THE TASK: Output all entries verbatim.

RECORDS FOR THE TASK: Begin

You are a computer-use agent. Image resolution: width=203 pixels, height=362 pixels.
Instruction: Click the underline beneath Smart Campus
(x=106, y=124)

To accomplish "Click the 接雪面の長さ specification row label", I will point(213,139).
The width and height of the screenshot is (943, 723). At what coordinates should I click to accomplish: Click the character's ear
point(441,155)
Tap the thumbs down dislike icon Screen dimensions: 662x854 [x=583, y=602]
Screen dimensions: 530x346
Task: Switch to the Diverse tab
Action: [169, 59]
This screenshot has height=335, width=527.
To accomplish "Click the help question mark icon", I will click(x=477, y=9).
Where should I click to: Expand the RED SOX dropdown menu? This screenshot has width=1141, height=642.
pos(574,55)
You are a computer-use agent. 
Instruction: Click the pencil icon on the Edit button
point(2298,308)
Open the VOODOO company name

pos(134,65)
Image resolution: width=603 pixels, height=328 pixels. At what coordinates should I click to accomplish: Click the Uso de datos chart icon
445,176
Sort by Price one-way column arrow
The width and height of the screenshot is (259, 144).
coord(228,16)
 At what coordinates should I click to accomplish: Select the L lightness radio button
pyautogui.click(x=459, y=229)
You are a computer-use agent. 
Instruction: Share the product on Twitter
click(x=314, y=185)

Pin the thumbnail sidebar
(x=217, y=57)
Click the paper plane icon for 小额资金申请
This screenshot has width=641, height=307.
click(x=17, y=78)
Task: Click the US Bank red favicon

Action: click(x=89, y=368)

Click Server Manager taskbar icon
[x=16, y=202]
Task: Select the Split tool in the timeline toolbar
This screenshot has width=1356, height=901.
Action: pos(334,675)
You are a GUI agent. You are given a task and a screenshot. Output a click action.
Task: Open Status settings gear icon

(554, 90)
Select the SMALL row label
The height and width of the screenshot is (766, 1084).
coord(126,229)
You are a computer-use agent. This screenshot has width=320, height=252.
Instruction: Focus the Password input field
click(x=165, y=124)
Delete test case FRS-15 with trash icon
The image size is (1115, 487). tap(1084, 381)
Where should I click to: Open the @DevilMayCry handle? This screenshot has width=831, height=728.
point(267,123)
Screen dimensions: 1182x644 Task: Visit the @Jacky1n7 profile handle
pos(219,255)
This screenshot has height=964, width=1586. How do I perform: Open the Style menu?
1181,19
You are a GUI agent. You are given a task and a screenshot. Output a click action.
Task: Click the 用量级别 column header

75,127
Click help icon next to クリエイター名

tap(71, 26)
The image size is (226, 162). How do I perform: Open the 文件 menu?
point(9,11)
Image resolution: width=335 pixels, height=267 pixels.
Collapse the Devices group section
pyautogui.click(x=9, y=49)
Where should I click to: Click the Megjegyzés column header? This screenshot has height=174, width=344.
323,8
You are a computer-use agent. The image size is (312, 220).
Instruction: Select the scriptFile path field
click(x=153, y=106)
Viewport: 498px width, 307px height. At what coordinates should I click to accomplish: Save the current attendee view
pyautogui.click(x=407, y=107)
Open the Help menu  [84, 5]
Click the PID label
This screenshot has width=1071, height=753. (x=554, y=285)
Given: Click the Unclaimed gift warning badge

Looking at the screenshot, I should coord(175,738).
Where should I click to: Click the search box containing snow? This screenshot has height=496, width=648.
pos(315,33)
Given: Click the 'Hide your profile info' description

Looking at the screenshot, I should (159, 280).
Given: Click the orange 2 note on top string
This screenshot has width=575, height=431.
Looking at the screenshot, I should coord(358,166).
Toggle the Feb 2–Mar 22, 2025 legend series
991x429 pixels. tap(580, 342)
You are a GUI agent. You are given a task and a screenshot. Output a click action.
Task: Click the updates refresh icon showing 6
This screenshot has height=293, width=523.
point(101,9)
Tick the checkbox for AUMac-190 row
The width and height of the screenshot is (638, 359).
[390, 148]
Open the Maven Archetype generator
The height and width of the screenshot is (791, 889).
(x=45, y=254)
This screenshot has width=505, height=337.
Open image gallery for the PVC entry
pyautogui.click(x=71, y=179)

RECORDS FOR THE TASK: End

RESPONSE AREA:
You are a computer-use agent. Image resolution: width=203 pixels, height=362 pixels.
Instruction: Click the underline beneath Smart Campus
(x=106, y=124)

To accomplish "Click the 接雪面の長さ specification row label", I will point(213,139).
The width and height of the screenshot is (943, 723). At what coordinates should I click to accomplish: Click the character's ear
point(441,155)
Tap the thumbs down dislike icon Screen dimensions: 662x854 [x=583, y=602]
Screen dimensions: 530x346
Task: Switch to the Diverse tab
Action: [169, 59]
This screenshot has height=335, width=527.
To accomplish "Click the help question mark icon", I will click(x=477, y=9).
Where should I click to: Expand the RED SOX dropdown menu? This screenshot has width=1141, height=642.
pos(574,55)
You are a computer-use agent. 
Instruction: Click the pencil icon on the Edit button
point(2298,308)
Open the VOODOO company name

pos(134,65)
Image resolution: width=603 pixels, height=328 pixels. At what coordinates should I click to accomplish: Click the Uso de datos chart icon
445,176
Sort by Price one-way column arrow
The width and height of the screenshot is (259, 144).
coord(228,16)
 At what coordinates should I click to accomplish: Select the L lightness radio button
pyautogui.click(x=459, y=229)
You are a computer-use agent. 
Instruction: Share the product on Twitter
click(x=314, y=185)

Pin the thumbnail sidebar
(x=217, y=57)
Click the paper plane icon for 小额资金申请
This screenshot has width=641, height=307.
click(x=17, y=78)
Task: Click the US Bank red favicon

Action: click(x=89, y=368)

Click Server Manager taskbar icon
[x=16, y=202]
Task: Select the Split tool in the timeline toolbar
This screenshot has width=1356, height=901.
Action: pos(334,675)
You are a GUI agent. You are given a task and a screenshot. Output a click action.
Task: Open Status settings gear icon

(554, 90)
Select the SMALL row label
The height and width of the screenshot is (766, 1084).
coord(126,229)
You are a computer-use agent. This screenshot has width=320, height=252.
Instruction: Focus the Password input field
click(x=165, y=124)
Delete test case FRS-15 with trash icon
The image size is (1115, 487). tap(1084, 381)
Where should I click to: Open the @DevilMayCry handle? This screenshot has width=831, height=728.
point(267,123)
Screen dimensions: 1182x644 Task: Visit the @Jacky1n7 profile handle
pos(219,255)
This screenshot has height=964, width=1586. How do I perform: Open the Style menu?
1181,19
You are a GUI agent. You are given a task and a screenshot. Output a click action.
Task: Click the 用量级别 column header

75,127
Click help icon next to クリエイター名

tap(71, 26)
The image size is (226, 162). How do I perform: Open the 文件 menu?
point(9,11)
Image resolution: width=335 pixels, height=267 pixels.
Collapse the Devices group section
pyautogui.click(x=9, y=49)
Where should I click to: Click the Megjegyzés column header? This screenshot has height=174, width=344.
323,8
You are a computer-use agent. The image size is (312, 220).
Instruction: Select the scriptFile path field
click(x=153, y=106)
Viewport: 498px width, 307px height. At what coordinates should I click to accomplish: Save the current attendee view
pyautogui.click(x=407, y=107)
Open the Help menu  [84, 5]
Click the PID label
This screenshot has width=1071, height=753. (x=554, y=285)
Given: Click the Unclaimed gift warning badge

Looking at the screenshot, I should coord(175,738).
Where should I click to: Click the search box containing snow? This screenshot has height=496, width=648.
pos(315,33)
Given: Click the 'Hide your profile info' description

Looking at the screenshot, I should (159, 280).
Given: Click the orange 2 note on top string
This screenshot has width=575, height=431.
Looking at the screenshot, I should coord(358,166).
Toggle the Feb 2–Mar 22, 2025 legend series
991x429 pixels. tap(580, 342)
You are a GUI agent. You are given a task and a screenshot. Output a click action.
Task: Click the updates refresh icon showing 6
This screenshot has height=293, width=523.
point(101,9)
Tick the checkbox for AUMac-190 row
The width and height of the screenshot is (638, 359).
[390, 148]
Open the Maven Archetype generator
The height and width of the screenshot is (791, 889).
(x=45, y=254)
This screenshot has width=505, height=337.
Open image gallery for the PVC entry
pyautogui.click(x=71, y=179)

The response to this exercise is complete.